#### Do this
From the Picture of the Week description below, write out the stretch from "Humans have gazed" through "Millimeter/submillimeter Array (ALMA)." word for word.

#### Supplied passage
Coalsack, Emu, Tinamou?
Humans have gazed up at the skies for a very long time, fascinated by the flowing shape of the Milky Way, the bright lights of the stars and planets, and the dark patches that obscure regions of sky. Different cultures had various names for these features; this Picture of the Week shows one object that has taken on several different identities over time, alongside an antenna of the Atacama Large Millimeter/submillimeter Array (ALMA).
At the very top of the frame, within the band of the Milky Way, lies a pair of bright stars. These form part of Crux (The Southern Cross), one of the most recognisable constellations in the southern sky. Just below Crux, a dark, irregular shape is silhouetted against the central band of our galaxy. This is a prominent dark nebula lying just 600 light-years away: a giant cloud of molecules so dense it blocks out the light of anything behind it.

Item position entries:
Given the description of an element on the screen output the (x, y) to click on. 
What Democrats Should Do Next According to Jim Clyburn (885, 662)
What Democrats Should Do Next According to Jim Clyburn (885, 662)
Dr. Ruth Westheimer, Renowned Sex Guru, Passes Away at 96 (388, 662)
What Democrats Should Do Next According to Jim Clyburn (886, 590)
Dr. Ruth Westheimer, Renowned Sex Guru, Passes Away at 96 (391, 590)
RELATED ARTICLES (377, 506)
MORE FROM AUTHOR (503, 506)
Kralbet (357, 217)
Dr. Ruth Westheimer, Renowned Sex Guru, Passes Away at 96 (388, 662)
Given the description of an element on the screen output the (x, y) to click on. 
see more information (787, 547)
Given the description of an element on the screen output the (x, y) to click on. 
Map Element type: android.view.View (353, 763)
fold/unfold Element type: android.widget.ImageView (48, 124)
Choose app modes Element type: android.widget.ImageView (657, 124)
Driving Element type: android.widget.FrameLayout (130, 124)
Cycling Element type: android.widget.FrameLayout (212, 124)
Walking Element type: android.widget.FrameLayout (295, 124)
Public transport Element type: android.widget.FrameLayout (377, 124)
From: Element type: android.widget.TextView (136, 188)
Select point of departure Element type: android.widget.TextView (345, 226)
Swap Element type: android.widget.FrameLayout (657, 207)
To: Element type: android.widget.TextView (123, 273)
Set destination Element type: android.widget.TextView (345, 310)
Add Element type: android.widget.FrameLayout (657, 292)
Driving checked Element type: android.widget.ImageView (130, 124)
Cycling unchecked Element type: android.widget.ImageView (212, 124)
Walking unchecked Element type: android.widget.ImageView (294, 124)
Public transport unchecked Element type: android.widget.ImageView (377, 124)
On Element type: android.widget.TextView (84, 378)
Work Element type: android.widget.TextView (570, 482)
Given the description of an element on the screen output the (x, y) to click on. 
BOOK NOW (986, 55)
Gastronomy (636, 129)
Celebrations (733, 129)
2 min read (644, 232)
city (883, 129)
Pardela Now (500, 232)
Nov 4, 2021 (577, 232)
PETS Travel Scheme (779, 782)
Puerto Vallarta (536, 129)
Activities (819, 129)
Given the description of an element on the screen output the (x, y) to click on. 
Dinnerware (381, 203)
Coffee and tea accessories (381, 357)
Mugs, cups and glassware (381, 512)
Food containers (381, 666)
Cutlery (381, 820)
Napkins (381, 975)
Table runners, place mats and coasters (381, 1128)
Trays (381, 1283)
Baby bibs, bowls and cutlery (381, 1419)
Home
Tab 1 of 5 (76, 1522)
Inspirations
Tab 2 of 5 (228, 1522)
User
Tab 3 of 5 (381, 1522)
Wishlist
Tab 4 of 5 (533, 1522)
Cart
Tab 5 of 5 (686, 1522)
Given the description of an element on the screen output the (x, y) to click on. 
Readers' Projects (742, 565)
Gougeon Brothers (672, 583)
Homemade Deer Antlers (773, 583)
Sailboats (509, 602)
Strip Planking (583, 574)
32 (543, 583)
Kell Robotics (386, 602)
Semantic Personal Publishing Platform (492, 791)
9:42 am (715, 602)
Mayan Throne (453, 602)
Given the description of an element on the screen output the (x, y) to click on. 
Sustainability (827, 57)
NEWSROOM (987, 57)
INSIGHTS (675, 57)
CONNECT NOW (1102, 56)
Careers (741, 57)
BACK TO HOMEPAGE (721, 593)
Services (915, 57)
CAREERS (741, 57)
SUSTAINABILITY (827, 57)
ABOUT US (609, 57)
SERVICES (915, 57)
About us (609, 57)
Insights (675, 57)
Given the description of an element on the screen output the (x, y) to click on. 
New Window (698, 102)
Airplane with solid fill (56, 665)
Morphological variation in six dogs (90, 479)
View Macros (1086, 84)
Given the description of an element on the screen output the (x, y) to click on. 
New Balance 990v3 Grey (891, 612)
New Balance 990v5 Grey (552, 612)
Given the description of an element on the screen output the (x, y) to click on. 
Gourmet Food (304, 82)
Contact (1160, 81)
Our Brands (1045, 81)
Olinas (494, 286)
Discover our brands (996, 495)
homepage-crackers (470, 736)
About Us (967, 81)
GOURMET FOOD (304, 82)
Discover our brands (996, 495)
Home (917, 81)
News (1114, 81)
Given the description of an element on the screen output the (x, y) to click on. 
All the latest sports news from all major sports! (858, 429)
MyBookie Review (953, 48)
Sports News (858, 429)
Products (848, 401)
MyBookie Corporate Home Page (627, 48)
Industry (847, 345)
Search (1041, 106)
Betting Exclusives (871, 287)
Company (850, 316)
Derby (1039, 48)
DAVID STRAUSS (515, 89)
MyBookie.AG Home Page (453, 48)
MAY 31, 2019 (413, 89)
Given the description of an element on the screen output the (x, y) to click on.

#### Reply
Humans have gazed up at the skies for a very long time, fascinated by the flowing shape of the Milky Way, the bright lights of the stars and planets, and the dark patches that obscure regions of sky. Different cultures had various names for these features; this Picture of the Week shows one object that has taken on several different identities over time, alongside an antenna of the Atacama Large Millimeter/submillimeter Array (ALMA).